Should I be worried?

  • Nope! Your PathFactory platform is not malfunctioning. Your PathFactory data is not at risk (neither is your MAP data!). PathFactory was and still is accurately recording engagement data.

What should I do?

  • Ignore your MAP click-rates. Click-rates aren’t meaningful data to begin with, so it really doesn’t matter if you ignore them! PathFactory tracks how your visitors are actually engaging with your content, so you’re not missing out on any useful data.
  • If you really want to track click-rate anyways, you can apply logic rules within your MAP to filter out clicks which are almost certainly not real people. For example, exclude clicks on links from emails that haven’t been opened, as these are most likely spam filter clicks.

Want more information on click-rate discrepancies?

How MAP Tracks Clickthroughs:

Marketing Automation Platforms can not detect when an actual mouse-click occurs on a link. Instead, MAPs infer that a click-through has occurred by either adding a tracking parameter to the email link or briefly redirecting the visitor, almost unnoticeably, to a blank page that runs a script and records a click-through.

How PathFactory Tracks Engagement:

When a visitor lands on a PathFactory content asset, a PathFactory script runs. This script then triggers an API call which records a visit in our PathFactory analytics.
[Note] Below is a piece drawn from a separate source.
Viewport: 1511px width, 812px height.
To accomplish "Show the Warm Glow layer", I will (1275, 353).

Once our scripts runs, and before the API call to record a visit is triggered, certain attributes related to the visit – such as browser User Agent, are examined to determine whether the visit was triggered by an actual visitor, a corporate spam filter, or a bot. Our platform will automatically filter out visits with attributes that explicitly state that a visit was generated by a corporate spam filter or a bot application.
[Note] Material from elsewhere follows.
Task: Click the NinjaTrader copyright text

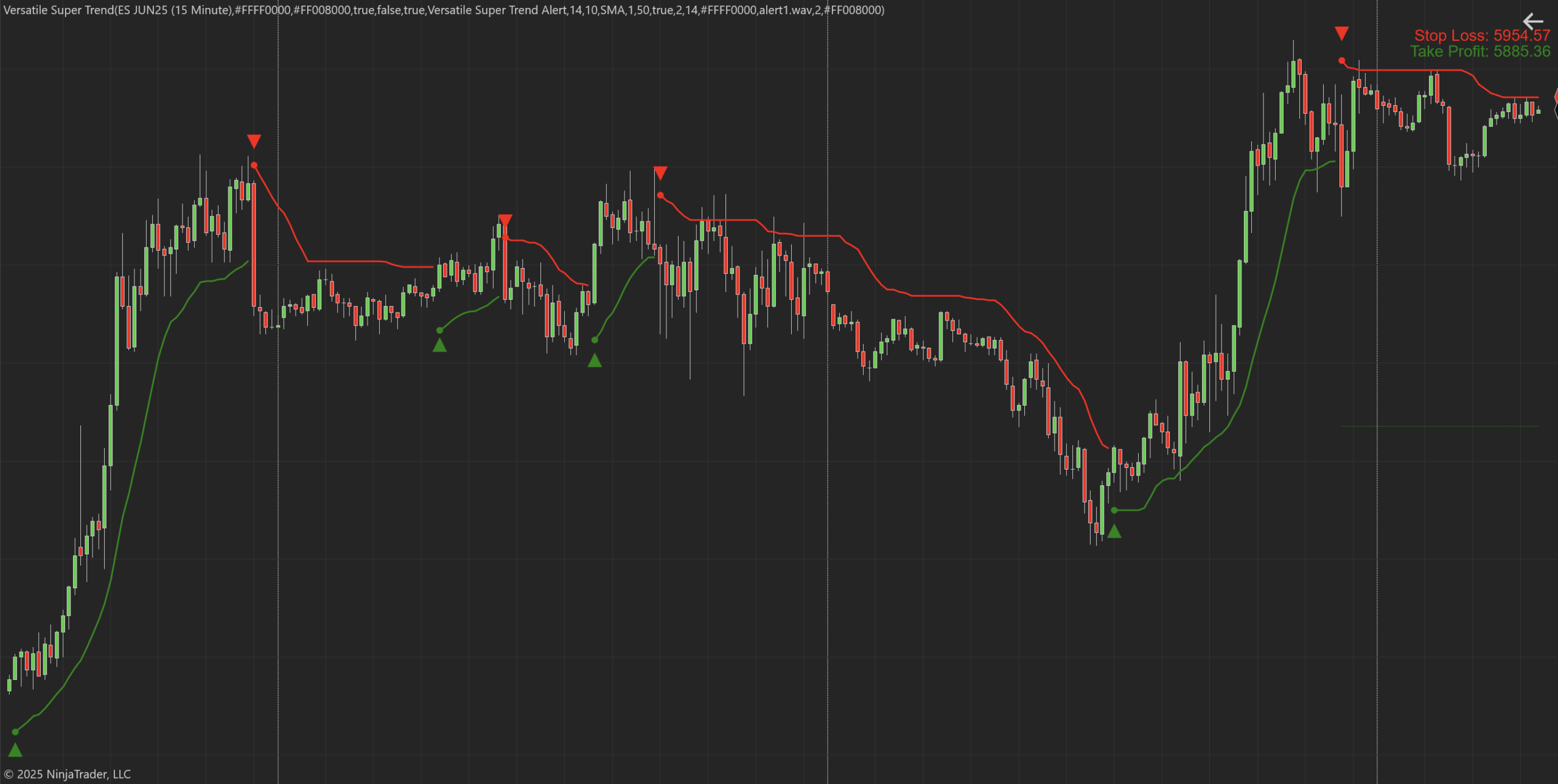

Below are a few examples of User Agent attributes that point to a email spam filter or bot application:

Mozilla/5.0 (compatible; AhrefsBot/5.2; +http://ahrefs.com/robot/)
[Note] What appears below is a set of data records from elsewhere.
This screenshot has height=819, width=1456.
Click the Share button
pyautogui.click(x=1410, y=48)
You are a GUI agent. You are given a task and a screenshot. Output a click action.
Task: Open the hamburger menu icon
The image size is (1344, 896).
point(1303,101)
Mozilla/5.0 (compatible; YandexBot/3.0; +http://yandex.com/bots)

Mozilla/5.0 (compatible; bingbot/2.0; +http://www.bing.com/bingbot.htm)

Mozilla/5.0 (compatible; Baiduspider/2.0; +http://www.baidu.com/search/spider.html)

How The Discrepancy Between PathFactory and MAP Analytics Occurs:

Based on the explanation above, MAPs do not currently differentiate between visits that originated as a result of a software application- bots or corporate spam filters, or visits that originated as a result of an actual click/visit by a visitor.
Some of the common indicators to look for in an MAP when spam filters/bot click-throughs occur are the following:

  • Click-throughs for some recipients occur instantaneously, or almost immediately, after the email is sent or delivered to the recipient inbox.
  • Occasionally, you will notice that no email opens have been recorded when the click-throughs have occurred. This is a signal that the click-through was originated by a bot/spam filters as some of these applications do not trigger an email open when they examine the content of the email and the links in it.

MAP forums/knowledge base articles have mentioned this limitation in the accuracy of click-through reporting. Examples below:

“This does indeed happen – spam filters (like Barracuda) / bots / junk mail algorithms do indeed click on links in emails. Barracuda calls this “multilevel intent analysis”). The spam filter is looking for redirection or malware or something like that. There isn’t a whole ton that we marketers can do about it, though. Marketo filters and triggers are unable to determine if the email click is from the actual recipient or a link scanner, it can only see if the link was clicked at all.”

“My MailChimp report shows unusually high clicks
A spam filter may be clicking your links.
Some aggressive spam filters click links in emails to check for malicious activity before they’ll deliver them to the recipients. Unfortunately, there’s no way for us to see if a link has been clicked by a spam filter or your intended recipient, but if you see an unusually high number of clicks from a single domain, it’s likely to be a spam filter.”
MailChimp: Troubleshooting Click Tracking

Conclusion:

Since PathFactory analytics accurately report visits based on actual engagement – and filter visits that are recorded by bots/spam filters, you should rely on PathFactory analytics to determine the actual number of visits that occurred in a content track.